Mi sembra opportuno partire definendo il concetto di marginalità prima di proporre idee e riflessioni sul tema dell’inclusione sociale molto caro a “Pioltello 2011”; dove più volte in modo trasversale ha incrociato pensieri sulle nuove o vecchie forme di “povertà” presenti sul nostro territorio e per questo motivo anche questa volta vuole sintetizzare il suo pensiero dove emergano i valori cari a questa piattaforma di pensiero e alla tradizione della “Lista per Pioltello”; chiaramente utilizzando il metodo del confronto con tutti coloro che vorranno farlo.
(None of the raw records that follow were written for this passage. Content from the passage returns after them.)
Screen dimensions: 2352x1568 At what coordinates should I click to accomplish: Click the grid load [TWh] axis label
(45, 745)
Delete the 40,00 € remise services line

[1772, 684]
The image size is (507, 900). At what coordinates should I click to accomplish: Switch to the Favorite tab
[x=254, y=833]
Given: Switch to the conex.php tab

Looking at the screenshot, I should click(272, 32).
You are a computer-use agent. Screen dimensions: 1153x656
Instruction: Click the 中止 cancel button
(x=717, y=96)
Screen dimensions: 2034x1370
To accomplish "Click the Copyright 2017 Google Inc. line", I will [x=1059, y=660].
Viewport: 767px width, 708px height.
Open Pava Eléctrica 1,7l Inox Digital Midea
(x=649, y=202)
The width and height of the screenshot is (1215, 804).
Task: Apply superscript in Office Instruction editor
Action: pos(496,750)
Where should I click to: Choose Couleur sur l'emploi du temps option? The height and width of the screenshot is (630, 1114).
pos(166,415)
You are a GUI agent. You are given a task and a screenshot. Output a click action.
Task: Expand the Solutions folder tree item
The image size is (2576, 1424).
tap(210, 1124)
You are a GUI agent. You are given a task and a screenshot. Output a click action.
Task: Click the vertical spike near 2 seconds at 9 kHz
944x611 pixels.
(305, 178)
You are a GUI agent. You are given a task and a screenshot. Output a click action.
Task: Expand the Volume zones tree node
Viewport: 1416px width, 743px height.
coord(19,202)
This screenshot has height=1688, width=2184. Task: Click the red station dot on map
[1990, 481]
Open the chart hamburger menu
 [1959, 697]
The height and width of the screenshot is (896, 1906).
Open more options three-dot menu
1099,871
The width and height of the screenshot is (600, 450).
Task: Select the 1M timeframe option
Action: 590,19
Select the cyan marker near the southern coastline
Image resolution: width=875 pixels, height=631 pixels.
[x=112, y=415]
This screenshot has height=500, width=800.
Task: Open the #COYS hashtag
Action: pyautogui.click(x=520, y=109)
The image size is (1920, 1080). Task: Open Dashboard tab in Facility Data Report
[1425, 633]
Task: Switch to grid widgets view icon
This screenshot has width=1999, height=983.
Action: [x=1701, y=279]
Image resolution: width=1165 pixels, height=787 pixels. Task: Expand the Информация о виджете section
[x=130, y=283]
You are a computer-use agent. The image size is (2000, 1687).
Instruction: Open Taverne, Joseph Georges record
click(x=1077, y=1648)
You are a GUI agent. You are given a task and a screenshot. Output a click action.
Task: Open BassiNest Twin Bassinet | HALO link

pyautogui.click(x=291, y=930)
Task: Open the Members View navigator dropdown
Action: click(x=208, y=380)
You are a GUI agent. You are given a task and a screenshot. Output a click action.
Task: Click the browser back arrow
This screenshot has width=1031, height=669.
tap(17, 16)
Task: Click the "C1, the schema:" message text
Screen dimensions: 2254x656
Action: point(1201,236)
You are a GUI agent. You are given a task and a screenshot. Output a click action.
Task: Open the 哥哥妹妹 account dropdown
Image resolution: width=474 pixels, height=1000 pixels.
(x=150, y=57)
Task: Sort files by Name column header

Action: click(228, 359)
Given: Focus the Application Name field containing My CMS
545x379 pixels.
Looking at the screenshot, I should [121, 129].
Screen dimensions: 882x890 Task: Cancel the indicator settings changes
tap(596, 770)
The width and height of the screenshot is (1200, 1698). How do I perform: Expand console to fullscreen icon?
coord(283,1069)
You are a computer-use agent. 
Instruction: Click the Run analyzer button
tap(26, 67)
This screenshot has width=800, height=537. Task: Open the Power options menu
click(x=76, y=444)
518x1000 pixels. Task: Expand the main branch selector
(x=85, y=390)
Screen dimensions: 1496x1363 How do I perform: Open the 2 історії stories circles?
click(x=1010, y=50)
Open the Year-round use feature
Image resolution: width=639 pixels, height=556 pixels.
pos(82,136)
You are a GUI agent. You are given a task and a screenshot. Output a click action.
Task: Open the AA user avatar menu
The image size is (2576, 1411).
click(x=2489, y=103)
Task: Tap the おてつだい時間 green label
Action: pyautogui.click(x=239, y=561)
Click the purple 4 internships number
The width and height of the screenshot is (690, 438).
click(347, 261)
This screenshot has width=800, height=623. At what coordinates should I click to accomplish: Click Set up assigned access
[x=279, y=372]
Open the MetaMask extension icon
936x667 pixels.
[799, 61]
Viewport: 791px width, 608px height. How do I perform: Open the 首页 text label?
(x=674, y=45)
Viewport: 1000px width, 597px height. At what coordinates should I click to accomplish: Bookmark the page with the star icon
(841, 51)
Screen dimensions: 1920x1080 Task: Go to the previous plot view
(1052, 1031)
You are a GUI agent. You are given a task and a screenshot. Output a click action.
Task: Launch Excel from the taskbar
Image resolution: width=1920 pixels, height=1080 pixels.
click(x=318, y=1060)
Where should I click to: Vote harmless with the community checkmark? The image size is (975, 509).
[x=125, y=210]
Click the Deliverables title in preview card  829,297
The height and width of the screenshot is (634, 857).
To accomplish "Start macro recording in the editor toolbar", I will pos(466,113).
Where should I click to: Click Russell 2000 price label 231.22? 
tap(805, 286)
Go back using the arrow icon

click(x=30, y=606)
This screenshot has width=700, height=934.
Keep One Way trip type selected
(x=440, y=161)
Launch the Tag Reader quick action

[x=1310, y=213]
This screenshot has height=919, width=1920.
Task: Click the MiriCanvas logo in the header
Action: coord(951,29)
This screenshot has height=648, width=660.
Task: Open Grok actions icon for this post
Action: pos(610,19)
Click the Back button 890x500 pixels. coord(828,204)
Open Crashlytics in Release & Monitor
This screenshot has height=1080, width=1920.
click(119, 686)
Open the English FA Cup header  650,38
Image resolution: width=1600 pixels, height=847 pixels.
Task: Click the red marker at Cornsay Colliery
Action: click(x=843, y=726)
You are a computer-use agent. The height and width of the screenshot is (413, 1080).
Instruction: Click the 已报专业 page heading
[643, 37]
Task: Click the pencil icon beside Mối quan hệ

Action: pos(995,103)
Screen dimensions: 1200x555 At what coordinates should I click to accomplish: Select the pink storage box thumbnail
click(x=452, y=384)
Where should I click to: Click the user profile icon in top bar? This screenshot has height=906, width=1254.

Ogni riflessione deve essere guidata dalla consapevolezza che l’azione di contrasto alla povertá si trova a fronteggiare da un lato l’aumento dei bisogni e della domanda di prestazioni e servizi relativi alle problematiche emergenti, dall’altra le difficoltà generali in merito alle risorse economiche disponibili. Acquistano valore perciò il consolidamento e l’ottimizzazione del sistema dei servizi e delle prestazioni in atto, il perseguimento dei principi di sussidiarietá e di solidarietá, valorizzando i rapporti con il modo del volontariato ben presente sul nostro territorio.
Quindi l’azione di contrasto alla “povertà” deve essere presente tra le scelte che un’amministrazione comunale, nelle proprie competenze, può e deve fare sostenendo sempre la rete della solidarietà e garantendo il diritto di cittadinanza e di partecipazione di tutte le persone in modo particolare di chi per differenti motivi non può far ascoltare la propria voce: anziani soli e/o non autosufficienti, disabili, disoccupati, giovani, migranti in difficoltà…
La solidarietà sociale deve comprendere:
Inserimento delle persone isolate
- centro diurno per anziani; in cui sia possibile svolgere attività di intrattenimento, consumo dei pasti ecc;
- realizzazione di una casa di riposo per anziani non autosufficienti, compatibilmente con le politiche di accreditamento regionali;
- istituire un “registro comunale” delle persone abilitate nella cura degli anziani;
- estensione degli orti sociali, rivedere i criteri d’assegnazione.
Accessibilità alla casa
- mini alloggi per anziani con spazi comuni (mensa + servizi di accompagnamento); collocazione ideale è la ex scuola elementare di Limito, apertura ad un approccio privato – pubblico;
- agevolare l’accesso all’edilizia convenzionata per le giovani coppie o giovani “single”;
- vigilare affinché tutti i progetti di edilizia debbano contenere degli obbiettivi che riuniscono sociale e urbanismo;
- quote obbligatorie di appartamenti in affitto nei nuovi insediamenti.
Lotta contro tutte le discriminazioni
- Nel piano di diritto allo studio occorre filtrare meglio sui bisogni di inclusione sociale: multiculturalità, prevenzione al disagio ecc.
Risposte ai bisogni specifici degli anziani e delle persone a mobilità ridotta
- abbattimento di tutte le barriere architettoniche sulle strutture di funzione pubbliche obsoleti;
- redigere un elenco di misure per agevolare l’uso dei marciapiedi, il collaudo dei marciapiedi rifatti si fa in compagnia di un disabile in carrozzella;
- far rispettare con maggior severità gli spazi riservati ai portatori di handicap nei parcheggi del nostro territorio.